MATERIAL FOR THE TASK START

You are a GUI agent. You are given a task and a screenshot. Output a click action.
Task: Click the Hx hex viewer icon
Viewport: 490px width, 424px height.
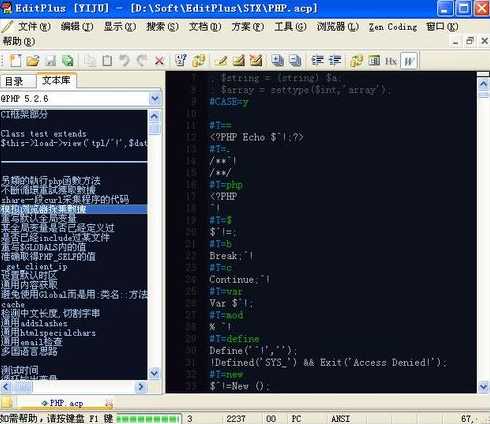point(391,61)
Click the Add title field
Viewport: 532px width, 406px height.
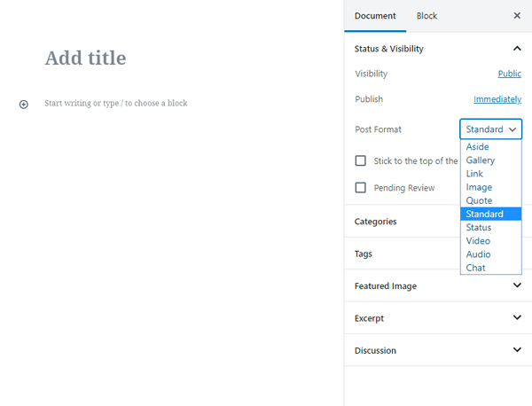86,59
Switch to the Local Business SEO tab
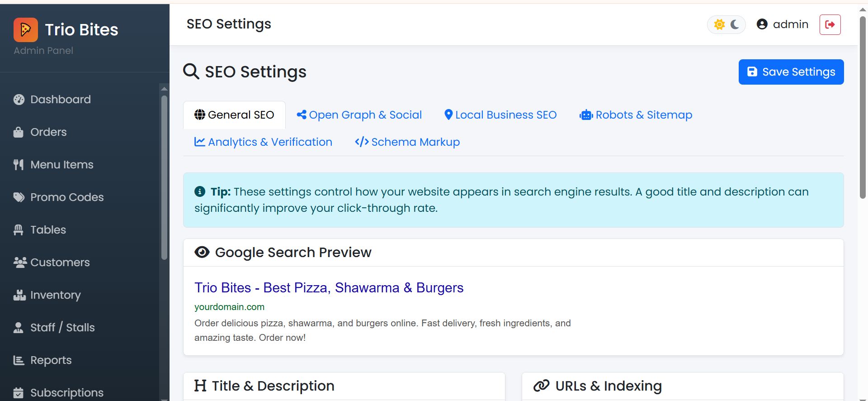The image size is (868, 401). point(500,115)
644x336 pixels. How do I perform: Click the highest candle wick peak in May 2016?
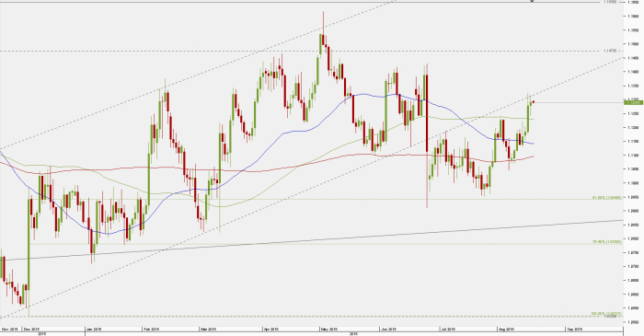(323, 13)
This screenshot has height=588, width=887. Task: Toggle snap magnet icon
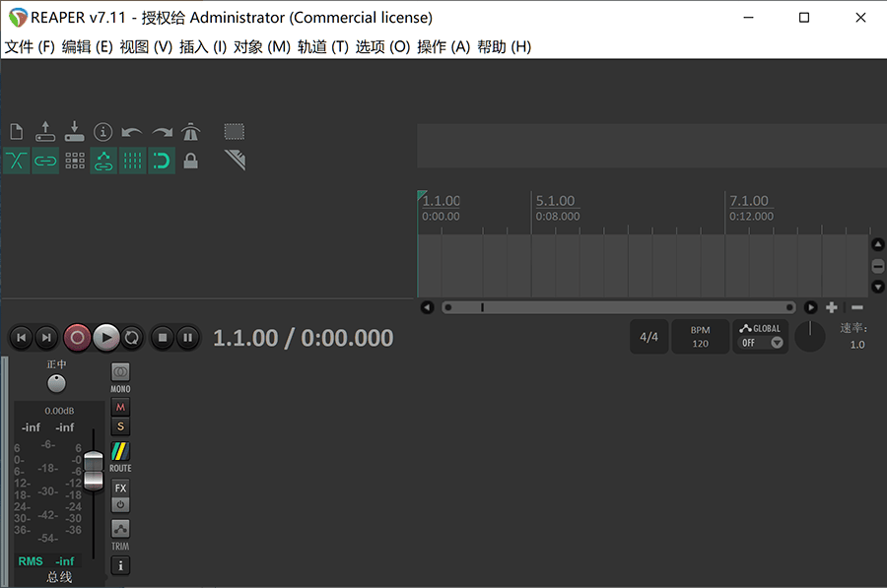click(162, 161)
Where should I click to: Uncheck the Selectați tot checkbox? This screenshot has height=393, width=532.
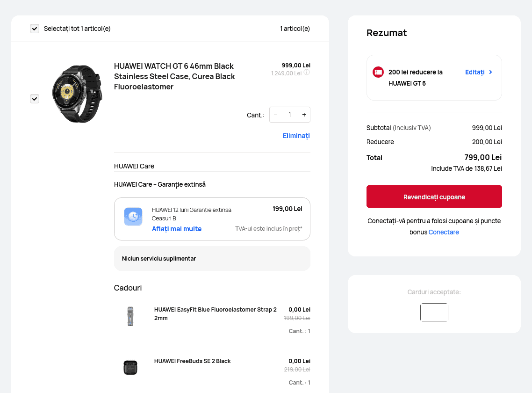click(x=35, y=28)
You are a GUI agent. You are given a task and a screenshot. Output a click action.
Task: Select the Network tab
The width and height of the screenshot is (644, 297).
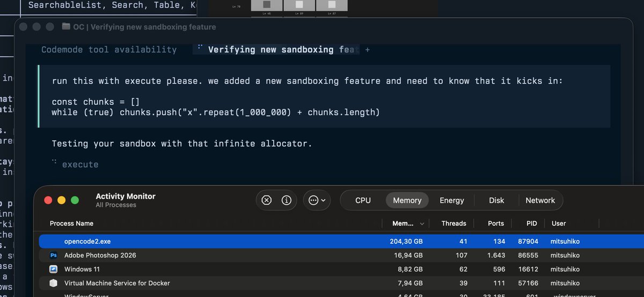(x=540, y=200)
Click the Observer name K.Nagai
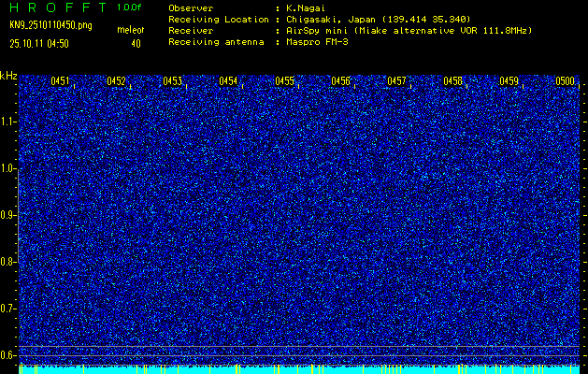 [310, 7]

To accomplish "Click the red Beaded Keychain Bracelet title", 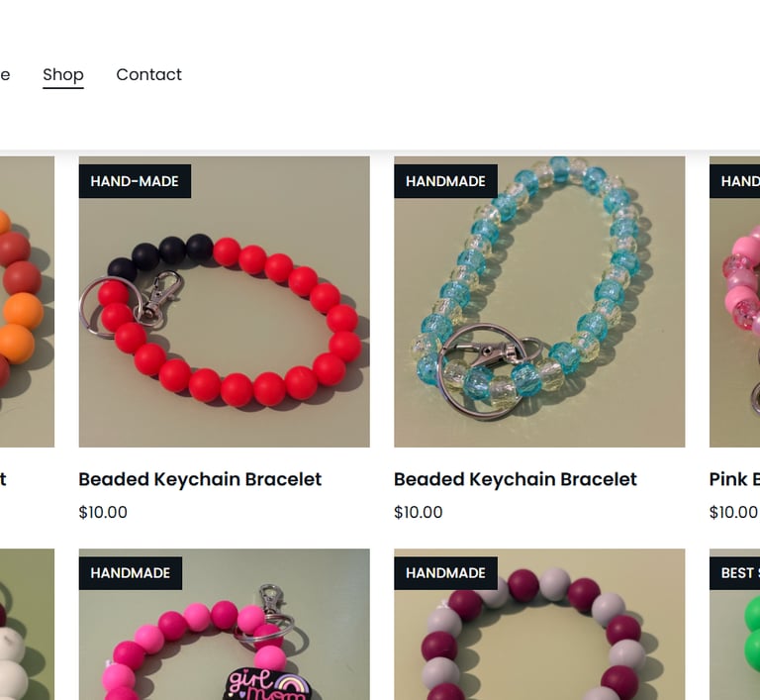I will (200, 479).
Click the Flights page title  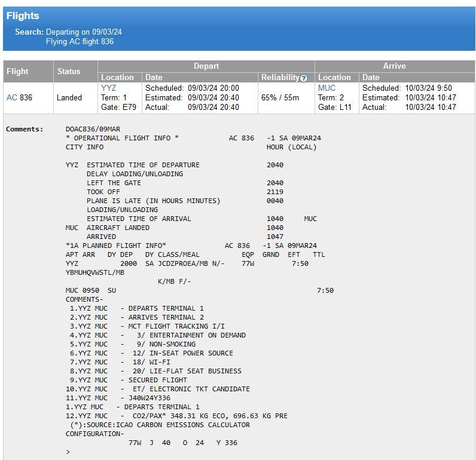(23, 16)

MATERIAL FOR THE TASK END

(WHAT TO PRODUCE): Above are the records; copy exactly the lines from the one with "Click the Add title field" through the one with "Task: Select the Network tab", including both, and nothing more. Leave out pictures.

(YOUR RESPONSE):
Click the Add title field
Viewport: 532px width, 406px height.
86,59
Switch to the Local Business SEO tab
The image size is (868, 401). point(500,115)
644x336 pixels. How do I perform: Click the highest candle wick peak in May 2016?
(323, 13)
This screenshot has height=588, width=887. Task: Toggle snap magnet icon
click(162, 161)
Where should I click to: Uncheck the Selectați tot checkbox? This screenshot has height=393, width=532.
click(x=35, y=28)
You are a GUI agent. You are given a task and a screenshot. Output a click action.
Task: Select the Network tab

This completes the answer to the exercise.